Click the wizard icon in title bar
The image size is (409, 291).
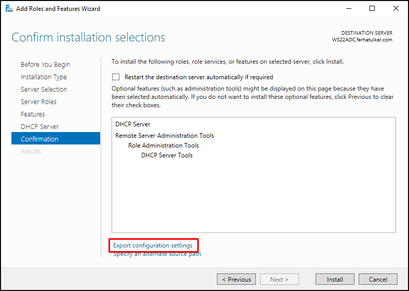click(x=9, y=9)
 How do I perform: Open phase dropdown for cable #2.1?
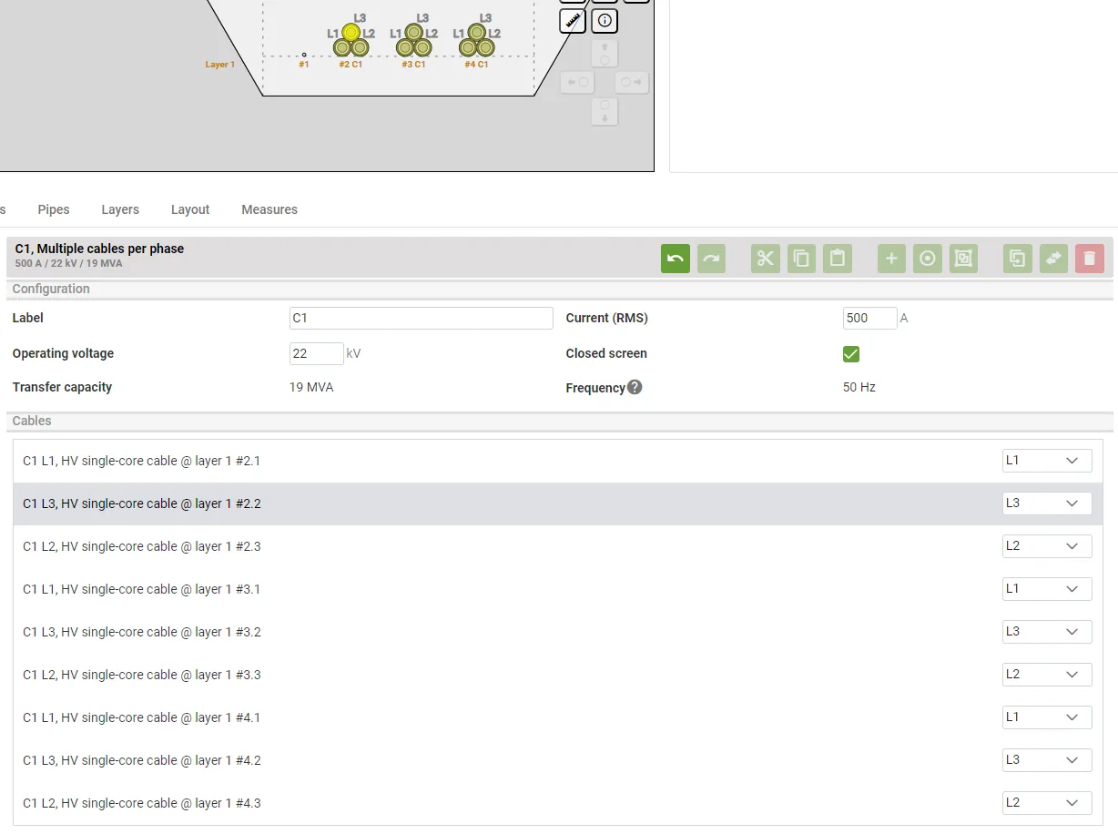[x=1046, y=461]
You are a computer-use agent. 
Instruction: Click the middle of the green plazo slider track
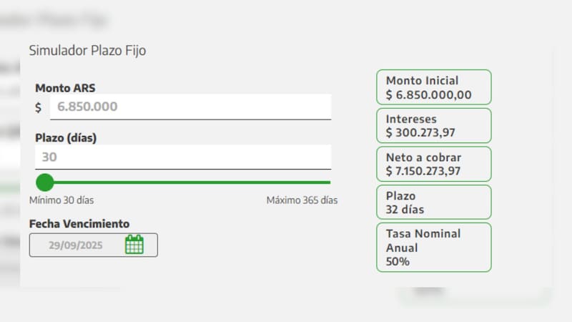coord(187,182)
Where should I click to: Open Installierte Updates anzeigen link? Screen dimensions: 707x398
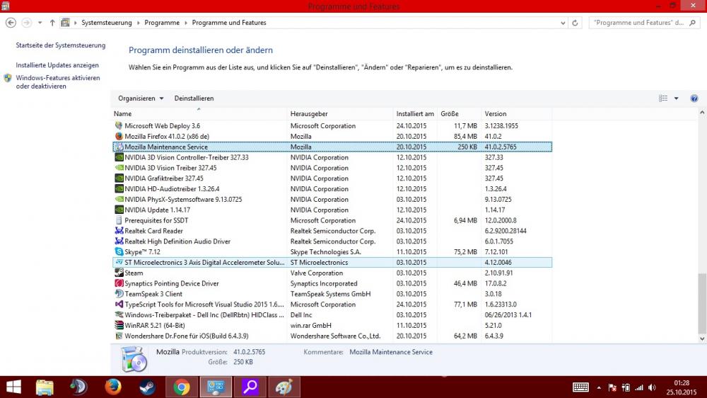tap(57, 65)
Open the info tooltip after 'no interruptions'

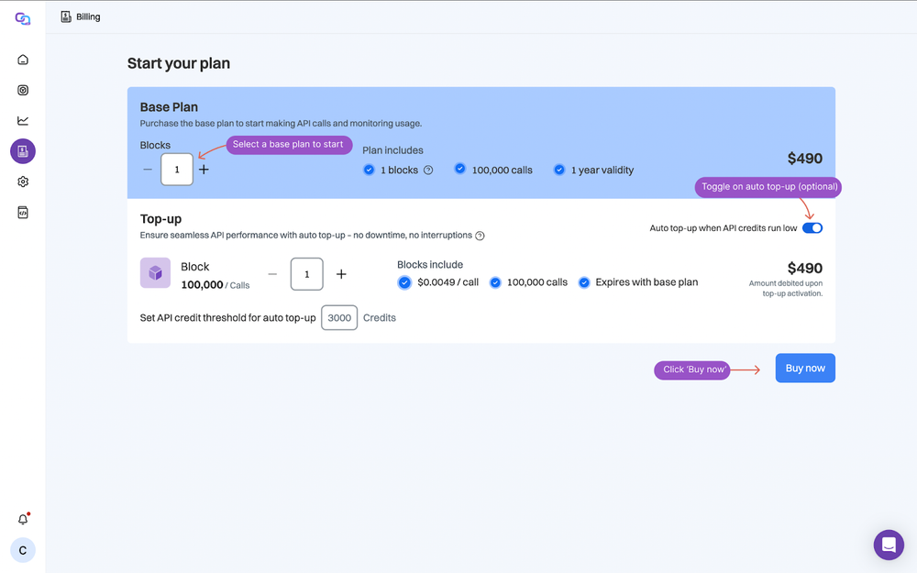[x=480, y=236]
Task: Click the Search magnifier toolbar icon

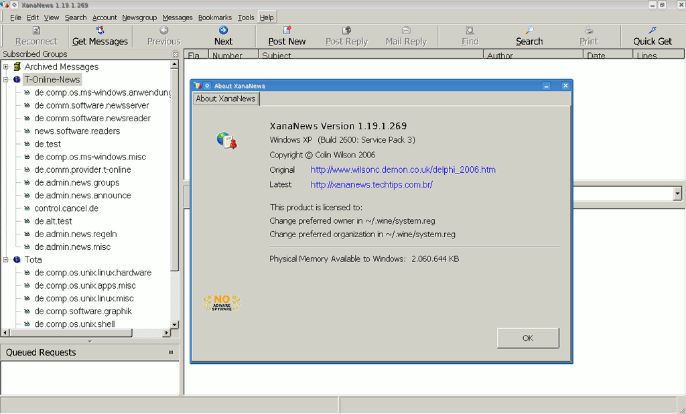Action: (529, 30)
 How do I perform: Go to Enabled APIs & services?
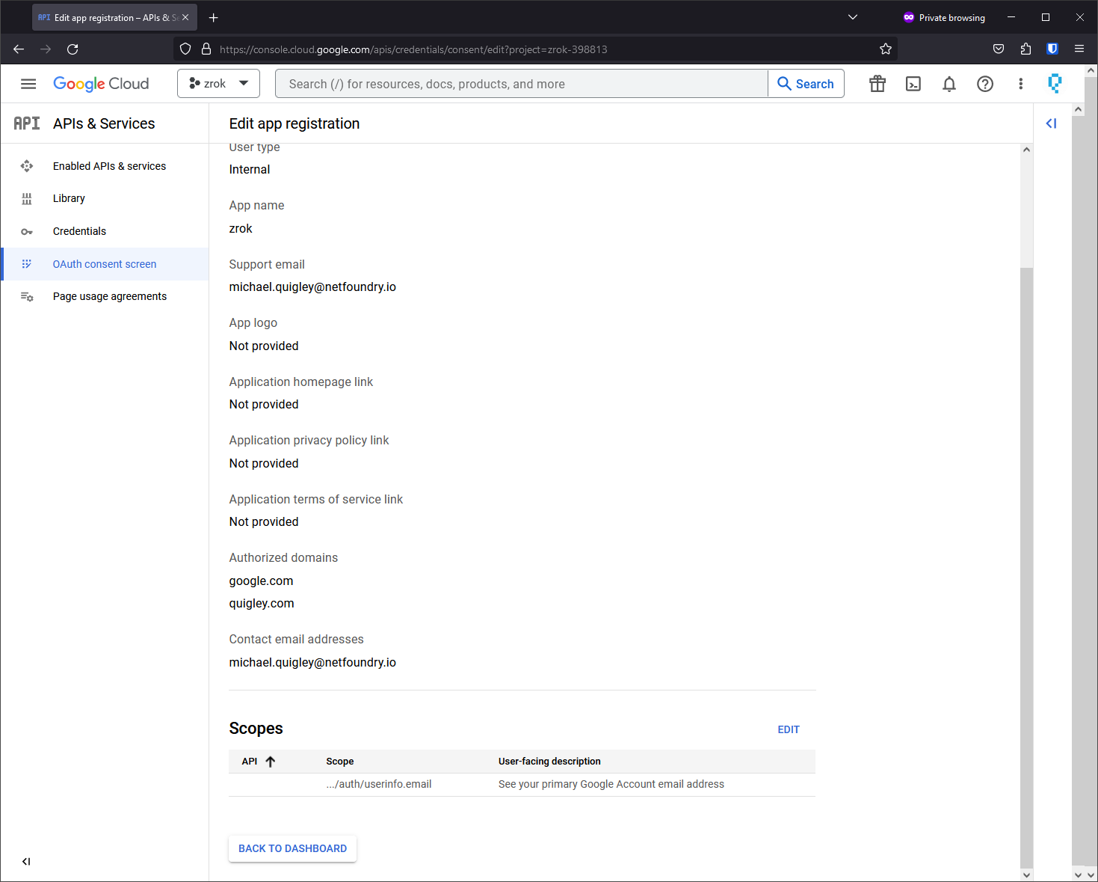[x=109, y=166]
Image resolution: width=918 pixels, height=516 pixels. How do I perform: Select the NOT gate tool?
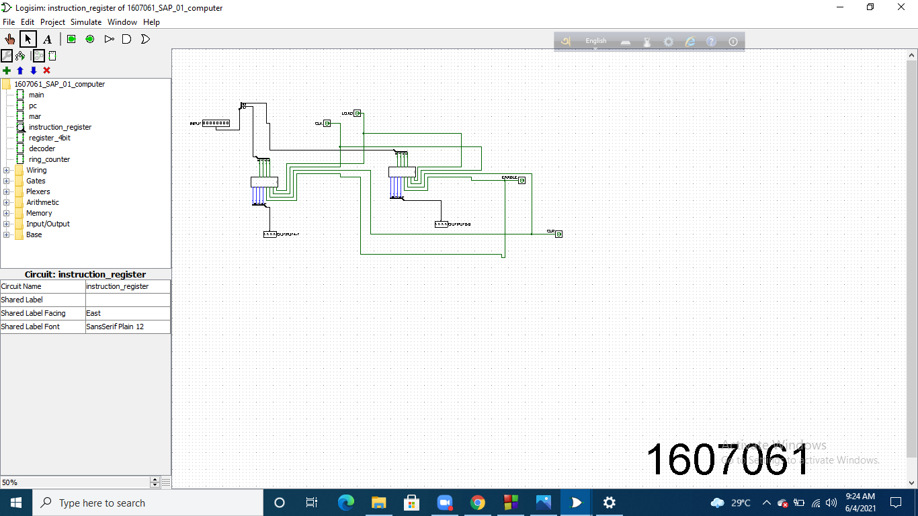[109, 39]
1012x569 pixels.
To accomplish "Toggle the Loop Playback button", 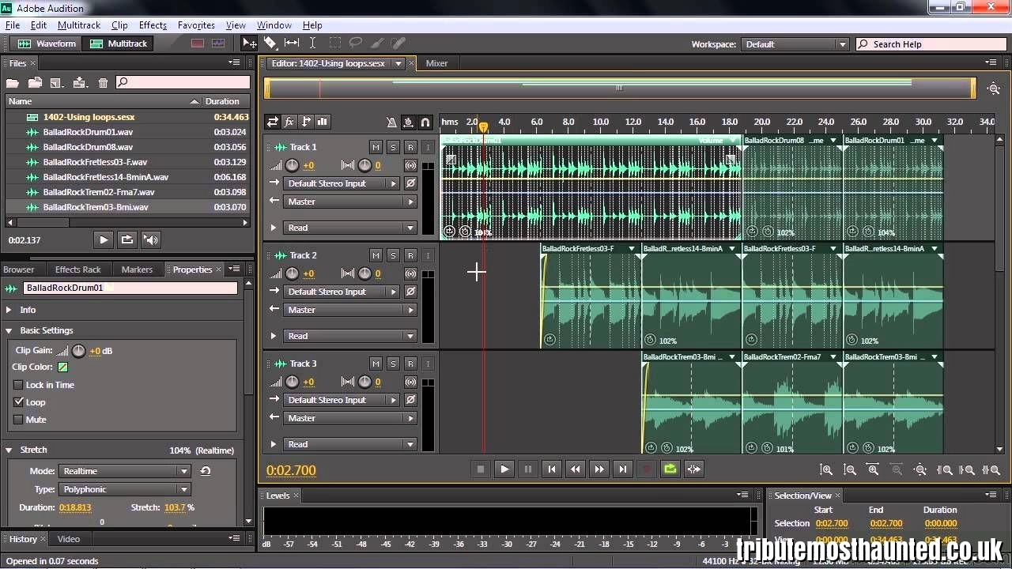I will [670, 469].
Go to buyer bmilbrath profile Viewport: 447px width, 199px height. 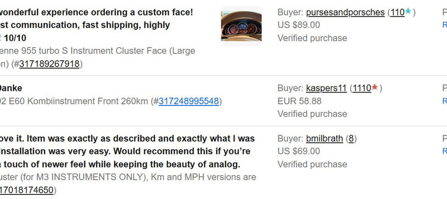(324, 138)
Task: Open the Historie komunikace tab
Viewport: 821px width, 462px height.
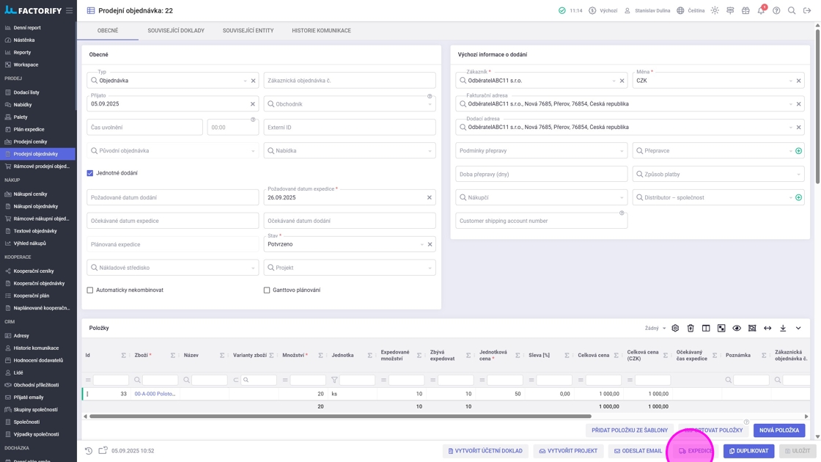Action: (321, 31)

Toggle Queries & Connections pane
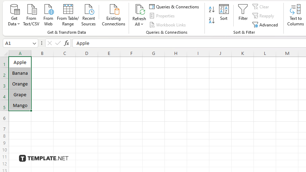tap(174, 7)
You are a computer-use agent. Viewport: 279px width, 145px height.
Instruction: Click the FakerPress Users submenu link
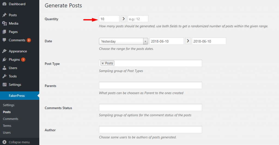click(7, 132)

━━━━━━━━━━━━━━━━━━━━

Restate word for word, please, the line containing "Toggle Queries & Connections pane" and all lines after it through the end of the material; the pictures do not belong in the copy.

*TASK OUTPUT:*
Toggle Queries & Connections pane
tap(174, 7)
You are a computer-use agent. Viewport: 279px width, 145px height.
Instruction: Click the FakerPress Users submenu link
click(7, 132)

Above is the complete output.